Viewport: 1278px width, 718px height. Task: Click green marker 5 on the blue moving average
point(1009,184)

++++

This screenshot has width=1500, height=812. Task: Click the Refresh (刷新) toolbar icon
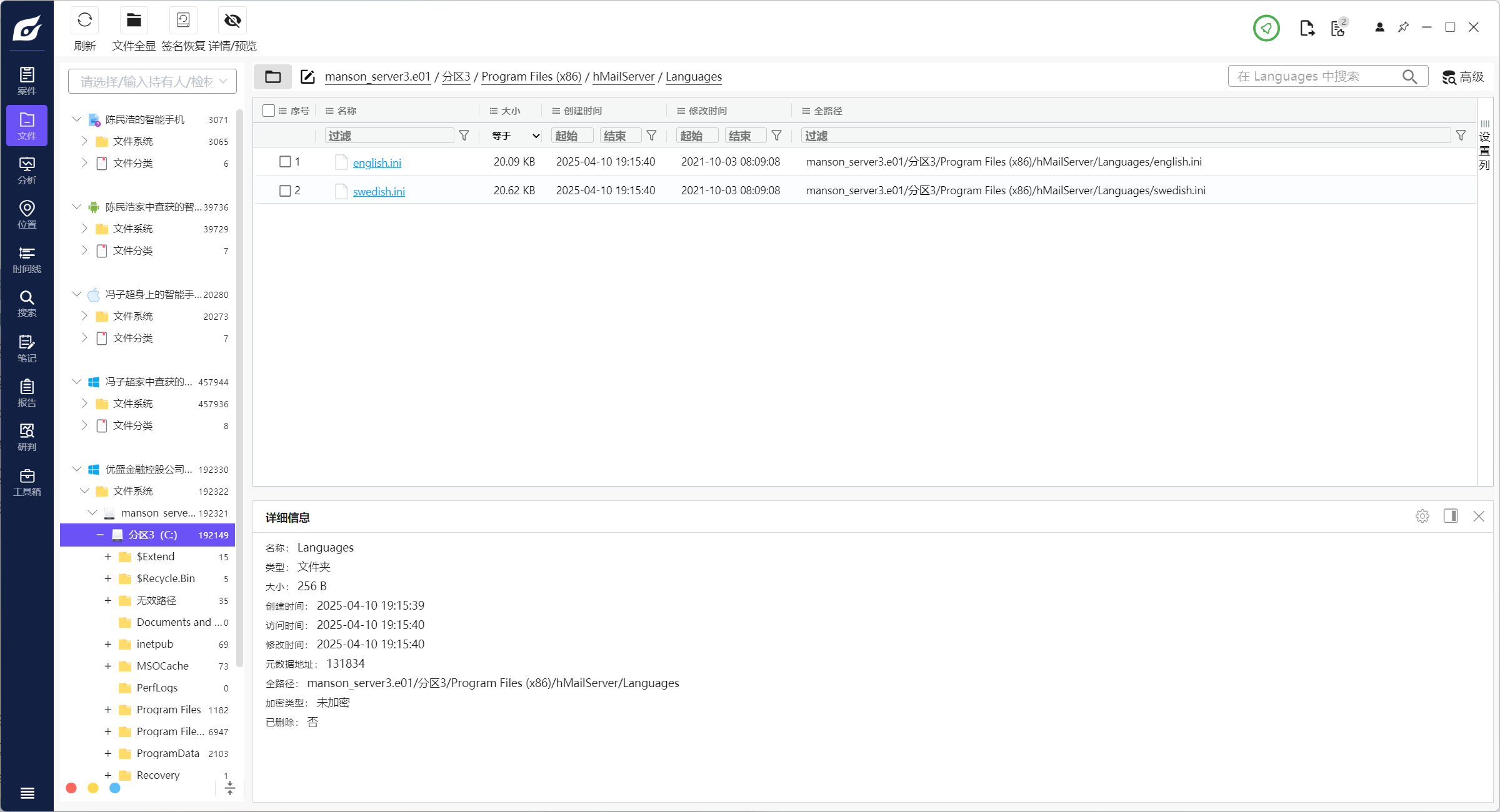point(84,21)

++++

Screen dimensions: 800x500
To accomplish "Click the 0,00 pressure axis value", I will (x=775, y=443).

++++

Please quote the lines starting at the one containing "This screenshot has" and ending at the one containing "point(84,21)", leaving the pictures out.

This screenshot has width=1500, height=812. Task: Click the Refresh (刷新) toolbar icon
point(84,21)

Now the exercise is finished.